Busy first season set for Tell All

by Carol Hodes, for the SBOA of New Jersey

Manalapan, NJ — Right around the time that roses and chocolates define the courtship dance of Valentine’s Day, stallions will be engaged in their own mating rituals.

By mid-February, the breeding season will start for North American stallions, including a new addition to the ranks, Tell All, who arrived at Kentuckiana Farms of New Jersey in mid-December. He stands for a stud fee of $7,500.

“I think he’s well over 150 (mares) now,” said Blair Burgess who trained the 3-Year-Old Pacer of the Year in 2007. “We want to get the best possible book. You have to show something right away. The numbers and quality a horse gets the first year can make or break a horse. I think Brittany (Farms) is going to breed 15 mares to him and Kentuckiana the same. That’s 30 mares right off the bat. He’s going to be well supported.

“He’s going to get a lot of great mares,” said Burgess, whose wife, Karin, and father, Robert, are among the colt’s owners. “He’s a very interesting stallion prospect. That’s one reason we didn’t race him as a 4-year-old. Brittany Farms and Kentuckiana Farms were looking for a horse like him. He’s a horse of great ability, but he’s also a horse that is a great outcross opportunity.

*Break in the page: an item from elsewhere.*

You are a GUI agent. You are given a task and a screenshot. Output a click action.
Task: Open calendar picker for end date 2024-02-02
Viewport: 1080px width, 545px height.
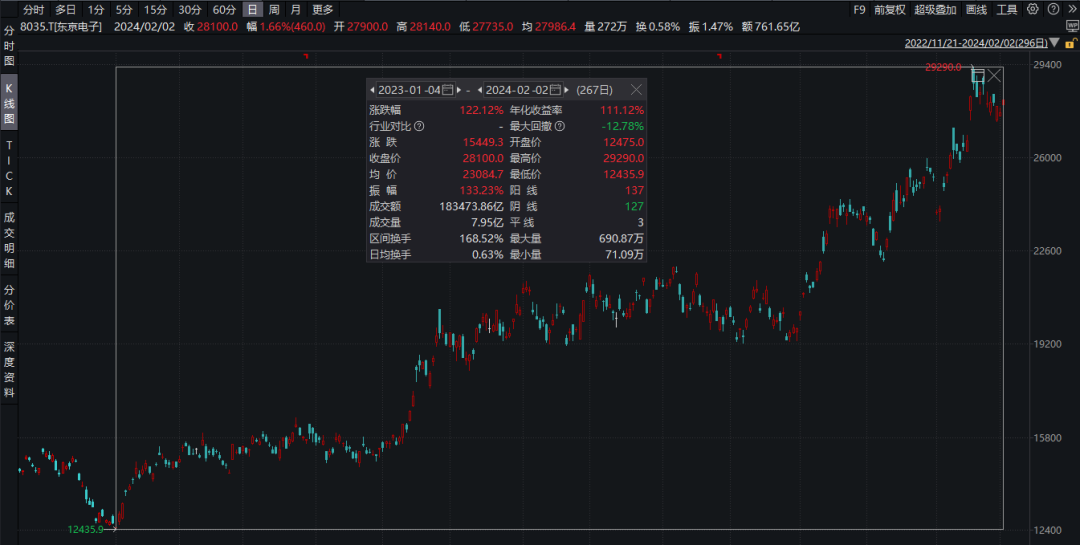click(555, 90)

“You can breed all the Artsplace line, daughters of Artsplace sons, all the Western Hanover daughters and the Western Ideal daughters, all the Cam Fella line and Cam Fella sons,” he explained. “You can breed every kind of mare to him (except those by Life Sign or Real Desire) which is unusual in the pacing game now. He’s almost unique because there really is no other horse like that right now. And he’s a great conformation horse, too.”

Burgess is concerned about the unsettled situation in New Jersey, which is awaiting approval of a supplement to protect the purse structure and sire stakes program in the state.

“I wish things would get settled there,” he said. “He’s got lots and lots of bookings. They’re even talking about closing his book already. And he’s got lots of great quality (mares). But I think he’d have 50 percent more mares if they had more certainty in New Jersey.”

At Tell All’s new home in New Egypt, New Jersey, he shares a stallion barn with a pair of trotters, Classic Photo and Yankee Glide.

“It’s a better life, but it isn’t an easy life,” Burgess said of a horse retired to stallion duty. “I think by the end of the breeding season they’ve had enough.”

The bay colt is out of the Albatross mare Have No Secrets, and from the first crop of Burgess protégé Real Desire.

“It was good to have his best son to date,” said Burgess. “He won the races his father was unable to win (the North America Cup and the Little Brown Jug). He’s a very similar horse. He’s got a tidier head, a nicer head on him. Real Desire had the typical Troublemaker Roman nose, a typical Life Sign head. This horse is not as much of a jug head.

“Body-wise they’re very similar,” he continued. “If I’d see Tell All running across the paddock in the morning, it was like déjà vu. He looked just like his father.”

Tell All was a $40,000 purchase for the My Desire Stable (Robert Burgess, John Fodera, Martha and Milton Frank, Mac Nichol, Karin Olsson-Burgess and Brittany Farms) of Versailles, Kentucky.

Tell All’s 11-month campaign produced 12 wins, two seconds and four thirds from 22 starts and earnings of $1,509,227, including victories in the $1.4 million North America Cup as well as his $76,800 elim and the $326,400 final of the Little Brown Jug.